Ma confession brûlante : exhibition sauvage au bord de mer et plan à trois inattendu

Je suis Française, 28 ans, 1m55, menue avec un cul rond qui rend fou et des petits seins fermes aux tétons qui pointent direct. T., mon amant, 1m80, yeux bleus, cheveux poivre et sel, plus âgé, il alterne tendresse et sauvagerie. On est discrets, lui sa vie, moi mes rares aventures, mais je suis sa seule folie. Il me fait vibrer, sexuellement et plus.

Ce soir, j’assume tout. J’enfile une mini-jupe noire qui cache à peine mes fesses, bas résille au porte-jarretelles dentelle, talons aiguilles, chemisier transparent. Pas de culotte, mes lèvres gonflent déjà à l’idée. Mes tétons durcissent la dentelle. Odeur de mon parfum musqué, goût salé de l’excitation sur mes lèvres.

L’arrivée provocante et l’excitation qui monte

Rendez-vous sur le parking sombre d’un parc en bord de mer. Vagues qui claquent, embruns salés, pins qui sentent fort. Je gare derrière lui. Une voiture arrive, phares braqués. Je sors lentement, jambe tendue, bas luisants, chatte lisse éclairée net. Le type freine, hoquette. J’entends son moteur caler presque.

J’approche de T., me penche à sa portière. Mes lèvres effleurent les siennes. “Putain, t’es une dingue ce soir”, murmure-t-il, voix rauque. Cambrée, mon cul nu s’illumine sous d’autres phares. Je le fixe, chatte en chaleur. “Viens, on va dans l’ombre… mais pas trop.”

On file sur la pelouse, mer en fond, algues et sel dans l’air. Phares balaient parfois, me révèlent nue sous la jupe relevée. Il suit, bite tendue dans son jean. “Montre-toi, salope”, souffle-t-il. J’adore quand il me parle comme ça. Adossée à un arbre rugueux, écorce qui gratte ma peau, je relève la jupe. Jambes écartées, croupe qui remue. “Regarde-moi…”

Ma main descend, caresse ventre plat, mont de Vénus glabre. Doigt glisse sur fente trempée. Odeur musquée de ma mouille monte.
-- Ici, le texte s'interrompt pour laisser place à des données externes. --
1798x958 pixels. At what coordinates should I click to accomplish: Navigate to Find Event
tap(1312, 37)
Autre main pince téton à travers dentelle, tiraille fort. “Hmm… c’est pour toi.” Il sort sa queue, grosse, veinée, palpite. “Touche-toi plus profond.”
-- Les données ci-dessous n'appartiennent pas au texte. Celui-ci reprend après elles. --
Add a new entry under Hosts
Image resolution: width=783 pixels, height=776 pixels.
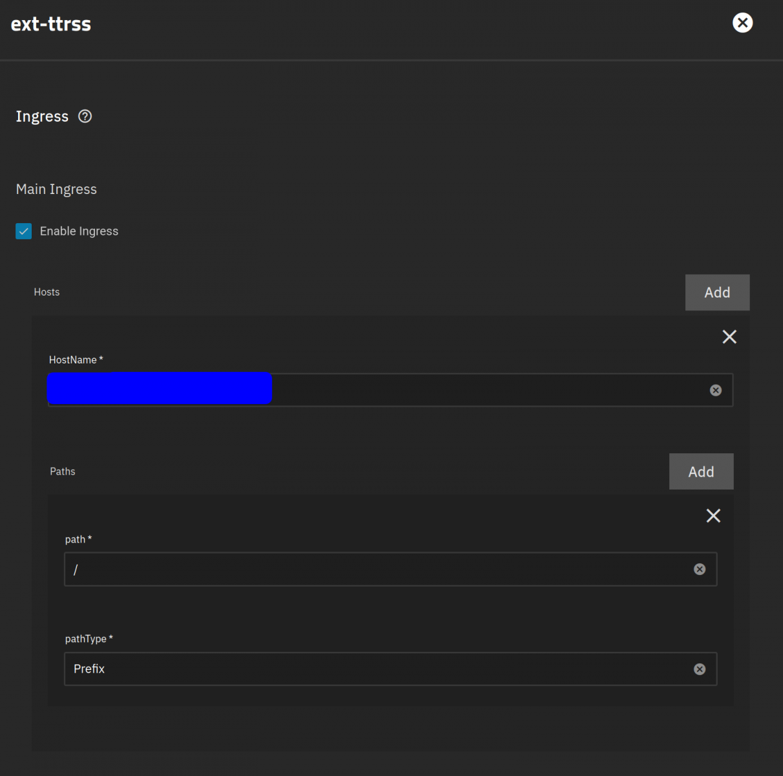[717, 292]
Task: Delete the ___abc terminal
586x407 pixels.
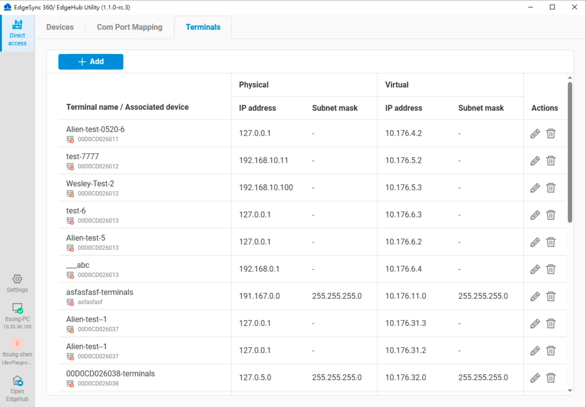Action: (551, 269)
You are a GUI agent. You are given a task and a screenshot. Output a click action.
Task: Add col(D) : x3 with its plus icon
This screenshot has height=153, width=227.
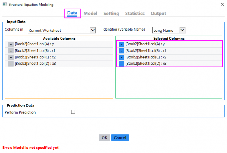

“Pas encore, attends.” Je défais chemisier, seins dehors, mamelons violets de désir. Jupe tombe, corolle noire. Doigts enfoncés dans chatte baveuse, va-et-vient rapide. Clito gonflé, frotté frénétique. Hanches ondulent, bruits de succion mouillée. “Je vais jouir… devant toi !” Orgasme explose, flot jaillit, jambes tremblent. Gémis fort, “Ahhh !”
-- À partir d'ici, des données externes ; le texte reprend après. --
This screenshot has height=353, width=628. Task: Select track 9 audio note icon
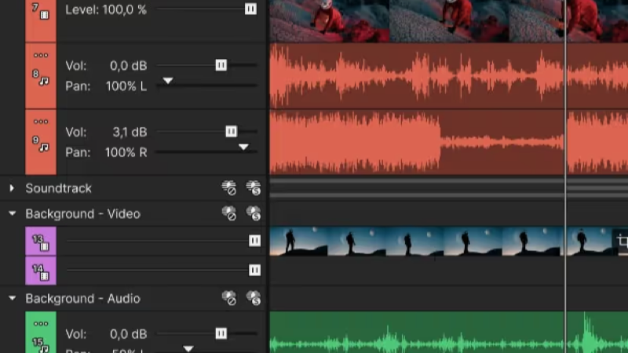45,147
De la branlette solo au double plaisir débridé

Je lui tends doigts luisants. Il les suce, “Ton goût… divin.” Baiser vorace, langues mêlées, son sperme rêvé. Agenouillée, embrasse son ventre salé de sueur. Queue en main, chaude, odorante de mâle. La gobe, suce profond, gorge étirée. “Encore, suce-moi salope.” Position cul cambré, chatte ouverte à l’air frais.

Soudain, regard croisé : un Océanien géant, 2m, planqué, pantalon bas, monstre en main. T. chuchote : “Tu veux le sucer ou l’avaler en toi ?” Choc, puis mouille redouble. “Elle coule grave”, rigole-t-il pervers. À l’Océanien : “Capote, et doux d’abord. En levrette pendant qu’elle me pompe.”

Sur butte herbeuse, tête sur bite de T., cul offert. Gland énorme écarte lèvres, glisse dans mouille chaude. Remplie lentement, fourmillements irradiants. “Oh putain, c’est gros !” Je jouis direct, hoquette sur queue de T. Il bute au fond, va-et-vient puissants. Cris : “Baise-moi !” Il me soulève, empalée, poupée secouée. Jouissances en rafale, sueur, insultes : “Salope !”

Il gicle en capote, je hurle. Vide immense. T. plonge direct, claque fesses : “À moi maintenant.” Me pilonne rageur, ventre contre cul. Océanien à la bouche, bite gluante léchée, durcie, gorge baisée. Double envahissement, risques du lieu : orgasmes fous. T. jouit dedans, Océanien sur visage/seins, sperme chaud dégoulinant.

Nuage… Réveil demain, lit, corps endolori, chatte frémissante, sperme séché. Comblée, sourire pervers. T., merci pour cette folie.